Techniques for measuring FOO
Whether it’s a glance out the ute window or measuring the pasture against your boots, a quick visual assessment is one of the most widely used methods to judge FOO. And if we’re honest, it’s also one of the most unreliable.
Government departments and industry organisations have photo standards that assist with visual assessments. You can also create your own, by keeping photo records when you take quadrat cuts (see below). But even with photo standards, you’re left making rough estimates about one of your most valuable assets.
Pasture rulers such as the MLA Pasture Ruler are cheap, simple devices for measuring pasture. Benchmarks on the ruler allow a quick assessment of whether pasture conditions are meeting the needs of your livestock. You do need to make corrections for pasture density and moisture content, as without doing this your feed estimate will be far less reliable.
One accurate way to work out how much FOO you have is to measure a sample. A quadrat is a small frame used to select a sample of vegetation, which you cut, dry and weigh. With samples from several locations across a paddock, you can get a good reflection of the pasture condition. This technique is the most time consuming but it gives you information you can use to calibrate other measurement methods.
Rising plate meters
Rising plate meters squash a selection of pasture beneath a weighted disc and measure the compressed height. The higher the plate sits from the ground, the taller and denser the pasture. To work out FOO with a rising plate meter, you take dozens of measurements across each paddock. The meter tabulates and averages these numbers. A formula – which can be based on your pasture cuts – converts the average reading for a paddock into an assessment of dry matter per hectare.
Electronic pasture probes
Like rising plate meters, pasture probes involve walking through fields taking multiple measurements, but they use more sophisticated technology. A low-voltage electric field spreads out from the probe into growing material nearby. Changes in the electric field, related to the water mass of plant material it comes across, allow dry matter per hectare to be calculated. It does become less accurate if pasture is wet with dew or rain.
Electronic pasture meters
Electronic pasture meters are mounted or towed by vehicles. The Australian-made Automatic Pasture Reader, which uses sonar sensors to measure pasture height, is attached to a vehicle. The C-Dax Pasture Meter, developed in New Zealand, is towed on a sled by a quad bike and uses infrared light. Both take hundreds of measurements a second to determine pasture height. This data is used to calculate kilograms of dry matter per hectare.
Satellite-assisted pasture measurement
Advancements in the accuracy of satellite imagery now allows for remote measurement of pastures. This offers a huge advantage over other techniques for measuring FOO, as you can keep on top of rapidly changing pasture yields and the wide variance between paddocks.
Companies like Cibo Labs combine satellite imagery with machine learning and on-farm knowledge. Instead of spending hours driving around your property to see the state of play, you only need to review your phone for unrivalled insight into pasture productivity.

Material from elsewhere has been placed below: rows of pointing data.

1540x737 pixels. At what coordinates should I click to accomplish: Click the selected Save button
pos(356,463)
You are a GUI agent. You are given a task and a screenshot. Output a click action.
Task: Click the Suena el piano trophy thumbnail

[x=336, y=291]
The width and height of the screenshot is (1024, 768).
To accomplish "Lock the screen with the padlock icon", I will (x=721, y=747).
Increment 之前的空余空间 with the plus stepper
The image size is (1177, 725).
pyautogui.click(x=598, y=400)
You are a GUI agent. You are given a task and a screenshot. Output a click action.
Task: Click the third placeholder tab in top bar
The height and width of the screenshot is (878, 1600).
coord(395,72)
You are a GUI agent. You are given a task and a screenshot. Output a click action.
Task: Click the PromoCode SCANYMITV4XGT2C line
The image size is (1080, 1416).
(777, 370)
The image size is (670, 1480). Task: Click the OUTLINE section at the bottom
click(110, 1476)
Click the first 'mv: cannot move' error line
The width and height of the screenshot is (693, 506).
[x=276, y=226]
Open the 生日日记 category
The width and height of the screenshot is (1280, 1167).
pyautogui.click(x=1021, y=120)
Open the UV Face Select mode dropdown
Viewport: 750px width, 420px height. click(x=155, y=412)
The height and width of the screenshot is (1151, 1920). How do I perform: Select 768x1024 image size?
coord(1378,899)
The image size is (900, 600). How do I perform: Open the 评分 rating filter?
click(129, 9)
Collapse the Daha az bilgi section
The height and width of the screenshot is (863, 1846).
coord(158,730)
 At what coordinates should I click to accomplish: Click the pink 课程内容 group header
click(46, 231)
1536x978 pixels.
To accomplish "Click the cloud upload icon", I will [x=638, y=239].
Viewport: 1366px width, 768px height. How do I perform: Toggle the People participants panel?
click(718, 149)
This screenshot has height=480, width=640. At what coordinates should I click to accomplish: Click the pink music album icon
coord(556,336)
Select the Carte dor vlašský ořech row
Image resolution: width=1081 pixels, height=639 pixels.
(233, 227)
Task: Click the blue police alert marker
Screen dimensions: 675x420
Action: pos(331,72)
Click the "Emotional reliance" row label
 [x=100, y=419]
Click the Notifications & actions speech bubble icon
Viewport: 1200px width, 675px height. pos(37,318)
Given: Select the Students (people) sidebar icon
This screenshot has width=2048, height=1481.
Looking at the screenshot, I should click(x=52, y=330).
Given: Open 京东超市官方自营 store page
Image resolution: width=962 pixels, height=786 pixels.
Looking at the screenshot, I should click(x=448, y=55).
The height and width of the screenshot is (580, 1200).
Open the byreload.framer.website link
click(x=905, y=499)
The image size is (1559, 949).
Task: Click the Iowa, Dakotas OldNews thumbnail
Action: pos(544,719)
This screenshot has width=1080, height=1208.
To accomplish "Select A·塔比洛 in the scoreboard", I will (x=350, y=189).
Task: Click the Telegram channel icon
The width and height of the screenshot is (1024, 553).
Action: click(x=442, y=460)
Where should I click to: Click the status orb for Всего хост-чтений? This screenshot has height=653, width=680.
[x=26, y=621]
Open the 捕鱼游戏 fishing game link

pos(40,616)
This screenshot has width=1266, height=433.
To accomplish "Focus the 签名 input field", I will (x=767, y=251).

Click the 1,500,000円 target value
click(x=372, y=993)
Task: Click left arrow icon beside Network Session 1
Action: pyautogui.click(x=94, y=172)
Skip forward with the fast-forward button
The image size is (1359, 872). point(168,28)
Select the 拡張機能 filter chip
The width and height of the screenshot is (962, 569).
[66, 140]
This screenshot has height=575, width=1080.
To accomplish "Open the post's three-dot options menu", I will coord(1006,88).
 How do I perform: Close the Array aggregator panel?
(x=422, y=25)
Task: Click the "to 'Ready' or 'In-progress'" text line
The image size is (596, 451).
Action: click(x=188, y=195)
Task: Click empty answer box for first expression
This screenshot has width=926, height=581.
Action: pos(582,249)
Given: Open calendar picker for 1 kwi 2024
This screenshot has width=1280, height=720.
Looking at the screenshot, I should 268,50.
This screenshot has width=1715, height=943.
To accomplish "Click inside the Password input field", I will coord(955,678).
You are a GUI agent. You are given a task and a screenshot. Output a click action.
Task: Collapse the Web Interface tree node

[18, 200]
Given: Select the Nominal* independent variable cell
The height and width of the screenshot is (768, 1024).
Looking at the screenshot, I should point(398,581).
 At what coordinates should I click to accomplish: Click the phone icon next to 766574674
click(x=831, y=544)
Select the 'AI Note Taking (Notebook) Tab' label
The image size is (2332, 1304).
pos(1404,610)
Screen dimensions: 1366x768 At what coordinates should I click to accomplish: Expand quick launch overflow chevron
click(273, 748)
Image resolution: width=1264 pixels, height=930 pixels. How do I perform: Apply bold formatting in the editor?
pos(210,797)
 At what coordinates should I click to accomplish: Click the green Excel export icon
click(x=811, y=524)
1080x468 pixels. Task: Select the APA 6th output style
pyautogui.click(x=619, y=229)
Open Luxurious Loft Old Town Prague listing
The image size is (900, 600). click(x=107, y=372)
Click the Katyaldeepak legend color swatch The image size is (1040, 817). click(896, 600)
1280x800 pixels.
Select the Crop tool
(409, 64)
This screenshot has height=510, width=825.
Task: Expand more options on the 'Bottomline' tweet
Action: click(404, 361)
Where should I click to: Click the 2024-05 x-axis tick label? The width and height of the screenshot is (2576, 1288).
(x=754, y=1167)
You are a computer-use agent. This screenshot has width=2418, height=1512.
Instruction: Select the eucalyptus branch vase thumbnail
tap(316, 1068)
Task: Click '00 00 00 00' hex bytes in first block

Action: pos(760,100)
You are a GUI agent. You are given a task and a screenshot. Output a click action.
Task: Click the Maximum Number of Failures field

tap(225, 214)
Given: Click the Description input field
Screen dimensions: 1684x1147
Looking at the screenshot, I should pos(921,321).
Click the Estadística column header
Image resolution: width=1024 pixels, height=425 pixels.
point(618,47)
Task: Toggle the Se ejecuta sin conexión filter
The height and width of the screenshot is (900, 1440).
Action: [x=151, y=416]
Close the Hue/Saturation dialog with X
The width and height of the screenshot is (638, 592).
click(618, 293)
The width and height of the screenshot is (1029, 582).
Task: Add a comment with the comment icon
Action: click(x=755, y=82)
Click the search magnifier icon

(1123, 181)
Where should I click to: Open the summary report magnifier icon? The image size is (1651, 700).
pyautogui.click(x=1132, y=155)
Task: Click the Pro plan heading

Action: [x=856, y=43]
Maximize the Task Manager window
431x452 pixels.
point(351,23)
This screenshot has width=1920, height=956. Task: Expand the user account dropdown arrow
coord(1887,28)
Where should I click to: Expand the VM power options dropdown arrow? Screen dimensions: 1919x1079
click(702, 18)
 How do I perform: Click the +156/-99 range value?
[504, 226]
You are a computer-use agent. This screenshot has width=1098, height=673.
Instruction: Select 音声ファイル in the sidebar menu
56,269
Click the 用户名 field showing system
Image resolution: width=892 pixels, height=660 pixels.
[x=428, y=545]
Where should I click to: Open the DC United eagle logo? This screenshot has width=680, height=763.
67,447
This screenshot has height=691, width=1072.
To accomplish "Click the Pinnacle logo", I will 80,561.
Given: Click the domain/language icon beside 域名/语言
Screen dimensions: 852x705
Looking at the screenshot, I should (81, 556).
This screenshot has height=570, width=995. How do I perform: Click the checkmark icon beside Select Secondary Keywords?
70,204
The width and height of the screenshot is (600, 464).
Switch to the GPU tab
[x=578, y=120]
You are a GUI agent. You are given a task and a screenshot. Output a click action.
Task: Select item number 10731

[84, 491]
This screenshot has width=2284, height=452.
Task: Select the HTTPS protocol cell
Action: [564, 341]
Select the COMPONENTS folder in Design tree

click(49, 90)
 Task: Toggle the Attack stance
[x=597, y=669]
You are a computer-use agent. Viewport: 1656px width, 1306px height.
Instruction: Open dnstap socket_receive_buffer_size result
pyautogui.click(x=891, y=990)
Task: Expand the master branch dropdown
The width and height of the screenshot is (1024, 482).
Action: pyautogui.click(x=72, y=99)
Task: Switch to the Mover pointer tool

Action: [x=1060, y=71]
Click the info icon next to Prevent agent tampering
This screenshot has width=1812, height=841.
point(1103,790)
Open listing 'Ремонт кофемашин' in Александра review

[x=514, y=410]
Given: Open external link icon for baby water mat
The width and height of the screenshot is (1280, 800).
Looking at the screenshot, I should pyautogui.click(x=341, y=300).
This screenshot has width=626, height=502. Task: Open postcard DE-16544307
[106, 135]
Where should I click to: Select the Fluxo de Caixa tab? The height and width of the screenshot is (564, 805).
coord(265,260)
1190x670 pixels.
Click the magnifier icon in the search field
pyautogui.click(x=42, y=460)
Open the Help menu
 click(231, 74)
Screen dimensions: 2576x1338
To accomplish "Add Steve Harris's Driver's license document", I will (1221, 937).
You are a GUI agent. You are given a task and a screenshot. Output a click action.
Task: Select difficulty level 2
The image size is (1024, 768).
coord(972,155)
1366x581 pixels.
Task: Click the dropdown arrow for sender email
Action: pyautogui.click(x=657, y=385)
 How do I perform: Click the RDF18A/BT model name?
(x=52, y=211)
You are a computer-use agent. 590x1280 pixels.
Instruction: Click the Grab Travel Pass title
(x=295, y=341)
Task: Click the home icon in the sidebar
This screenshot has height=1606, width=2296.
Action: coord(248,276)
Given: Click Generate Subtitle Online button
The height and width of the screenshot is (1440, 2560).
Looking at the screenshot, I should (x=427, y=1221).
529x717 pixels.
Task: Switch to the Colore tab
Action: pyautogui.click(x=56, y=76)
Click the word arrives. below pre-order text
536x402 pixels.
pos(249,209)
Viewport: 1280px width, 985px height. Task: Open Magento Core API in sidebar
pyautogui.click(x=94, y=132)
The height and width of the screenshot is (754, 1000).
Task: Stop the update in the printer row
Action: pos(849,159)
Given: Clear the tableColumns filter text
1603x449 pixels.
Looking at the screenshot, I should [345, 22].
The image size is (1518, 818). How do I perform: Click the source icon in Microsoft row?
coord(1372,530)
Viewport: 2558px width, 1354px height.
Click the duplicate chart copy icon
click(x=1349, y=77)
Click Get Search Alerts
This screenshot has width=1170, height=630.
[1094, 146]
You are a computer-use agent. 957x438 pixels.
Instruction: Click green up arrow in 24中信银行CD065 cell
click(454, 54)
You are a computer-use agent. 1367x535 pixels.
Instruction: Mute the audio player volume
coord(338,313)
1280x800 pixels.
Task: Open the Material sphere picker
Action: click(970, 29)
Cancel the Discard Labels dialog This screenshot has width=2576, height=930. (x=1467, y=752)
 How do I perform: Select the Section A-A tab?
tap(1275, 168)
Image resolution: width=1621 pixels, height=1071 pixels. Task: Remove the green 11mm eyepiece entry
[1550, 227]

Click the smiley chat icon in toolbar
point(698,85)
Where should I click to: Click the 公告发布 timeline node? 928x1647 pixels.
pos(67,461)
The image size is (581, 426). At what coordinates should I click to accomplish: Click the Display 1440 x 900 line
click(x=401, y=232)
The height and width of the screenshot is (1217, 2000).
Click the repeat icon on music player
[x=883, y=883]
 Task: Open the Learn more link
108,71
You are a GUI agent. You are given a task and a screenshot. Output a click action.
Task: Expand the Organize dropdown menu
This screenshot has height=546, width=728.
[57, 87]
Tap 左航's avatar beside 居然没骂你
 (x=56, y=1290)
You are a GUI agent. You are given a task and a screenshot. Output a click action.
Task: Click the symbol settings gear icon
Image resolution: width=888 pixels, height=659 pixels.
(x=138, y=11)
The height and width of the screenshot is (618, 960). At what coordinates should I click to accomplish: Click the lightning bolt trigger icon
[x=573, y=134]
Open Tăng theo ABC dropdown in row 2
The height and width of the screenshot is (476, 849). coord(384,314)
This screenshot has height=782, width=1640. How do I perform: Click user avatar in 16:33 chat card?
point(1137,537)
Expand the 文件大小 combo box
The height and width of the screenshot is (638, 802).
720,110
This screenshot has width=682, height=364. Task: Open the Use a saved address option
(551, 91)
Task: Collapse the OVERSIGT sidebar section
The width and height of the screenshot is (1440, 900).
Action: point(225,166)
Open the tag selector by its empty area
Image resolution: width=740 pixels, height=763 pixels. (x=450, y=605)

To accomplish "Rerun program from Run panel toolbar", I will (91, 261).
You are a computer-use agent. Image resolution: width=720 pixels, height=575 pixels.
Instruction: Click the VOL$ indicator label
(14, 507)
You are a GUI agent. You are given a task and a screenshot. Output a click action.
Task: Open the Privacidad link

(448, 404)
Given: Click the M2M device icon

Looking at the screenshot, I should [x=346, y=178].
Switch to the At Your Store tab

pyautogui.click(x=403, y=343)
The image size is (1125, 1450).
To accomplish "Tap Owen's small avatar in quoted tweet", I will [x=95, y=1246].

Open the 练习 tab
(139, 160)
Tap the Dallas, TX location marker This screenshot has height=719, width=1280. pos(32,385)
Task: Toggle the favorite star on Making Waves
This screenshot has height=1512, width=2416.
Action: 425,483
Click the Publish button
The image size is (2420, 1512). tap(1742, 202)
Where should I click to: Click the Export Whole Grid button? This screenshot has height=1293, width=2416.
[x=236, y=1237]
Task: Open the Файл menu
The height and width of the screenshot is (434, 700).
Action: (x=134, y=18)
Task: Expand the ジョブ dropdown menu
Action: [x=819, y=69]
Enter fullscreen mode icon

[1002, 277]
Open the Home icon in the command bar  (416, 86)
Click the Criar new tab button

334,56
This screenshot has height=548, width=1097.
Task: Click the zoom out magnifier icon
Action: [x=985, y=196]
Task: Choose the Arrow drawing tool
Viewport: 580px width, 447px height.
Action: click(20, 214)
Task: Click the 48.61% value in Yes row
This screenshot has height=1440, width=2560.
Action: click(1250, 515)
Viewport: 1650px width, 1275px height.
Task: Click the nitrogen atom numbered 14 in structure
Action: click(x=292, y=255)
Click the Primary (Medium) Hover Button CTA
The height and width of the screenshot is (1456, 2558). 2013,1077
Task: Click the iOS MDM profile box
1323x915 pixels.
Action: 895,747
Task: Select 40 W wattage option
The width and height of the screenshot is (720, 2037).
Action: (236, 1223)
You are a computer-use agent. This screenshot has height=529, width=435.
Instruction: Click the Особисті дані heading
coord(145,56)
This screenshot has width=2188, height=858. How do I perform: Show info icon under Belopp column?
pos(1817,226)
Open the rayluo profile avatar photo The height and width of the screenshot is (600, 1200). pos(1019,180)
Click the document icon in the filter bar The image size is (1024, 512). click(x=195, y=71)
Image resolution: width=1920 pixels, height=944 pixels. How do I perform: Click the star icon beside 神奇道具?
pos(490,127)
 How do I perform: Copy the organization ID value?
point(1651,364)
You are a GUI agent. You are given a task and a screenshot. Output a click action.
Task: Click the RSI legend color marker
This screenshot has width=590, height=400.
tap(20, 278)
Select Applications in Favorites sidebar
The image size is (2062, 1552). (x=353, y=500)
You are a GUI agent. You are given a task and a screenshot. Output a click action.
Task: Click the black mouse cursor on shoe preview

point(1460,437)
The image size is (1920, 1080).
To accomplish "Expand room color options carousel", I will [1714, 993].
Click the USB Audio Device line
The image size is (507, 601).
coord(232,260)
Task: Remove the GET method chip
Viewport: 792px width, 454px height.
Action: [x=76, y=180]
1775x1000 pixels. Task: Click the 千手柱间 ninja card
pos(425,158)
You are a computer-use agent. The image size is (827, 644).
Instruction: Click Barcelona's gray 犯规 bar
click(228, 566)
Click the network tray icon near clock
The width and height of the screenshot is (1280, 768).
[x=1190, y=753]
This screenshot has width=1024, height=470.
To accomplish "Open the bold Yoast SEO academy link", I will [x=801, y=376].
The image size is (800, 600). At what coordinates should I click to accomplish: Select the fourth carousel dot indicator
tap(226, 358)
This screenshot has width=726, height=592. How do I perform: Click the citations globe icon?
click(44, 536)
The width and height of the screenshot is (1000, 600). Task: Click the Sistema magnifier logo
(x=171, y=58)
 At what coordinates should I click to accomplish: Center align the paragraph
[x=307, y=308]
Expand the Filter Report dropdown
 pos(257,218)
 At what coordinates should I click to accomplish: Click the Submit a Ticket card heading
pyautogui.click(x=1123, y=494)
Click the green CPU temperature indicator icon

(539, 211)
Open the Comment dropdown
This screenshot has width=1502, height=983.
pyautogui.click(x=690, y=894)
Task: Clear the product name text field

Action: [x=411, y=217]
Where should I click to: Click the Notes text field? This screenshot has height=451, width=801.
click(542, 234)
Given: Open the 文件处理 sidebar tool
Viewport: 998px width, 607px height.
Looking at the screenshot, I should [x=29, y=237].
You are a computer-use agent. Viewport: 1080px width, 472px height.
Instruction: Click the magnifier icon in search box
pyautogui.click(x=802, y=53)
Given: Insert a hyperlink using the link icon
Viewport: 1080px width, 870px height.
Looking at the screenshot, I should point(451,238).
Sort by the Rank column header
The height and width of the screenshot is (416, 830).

Tracking FOO with AgriWebb
When FOO is recorded in AgriWebb, the data is used to calculate grazing days remaining, allowing for better pasture management, stocking rate optimisation and paddock rotation decisions. Our integration with Cibo Labs means this data can be automatically updated with new satellite information every five days.
Between them, Cibo Labs’ founders have more than 50 years of experience in pasture imagery and analysis. The company uses new approaches to machine learning with multi-spectral imagery at 10-metre resolution, and can calibrate results to quadrat cuts from your farm for extra accuracy.
By monitoring pasture status and groundcover weekly, you can determine sustainable stock numbers and reduce the risk of feed shortages. You’re also better placed to make decisions should conditions change, meaning a more resilient operation in tough times.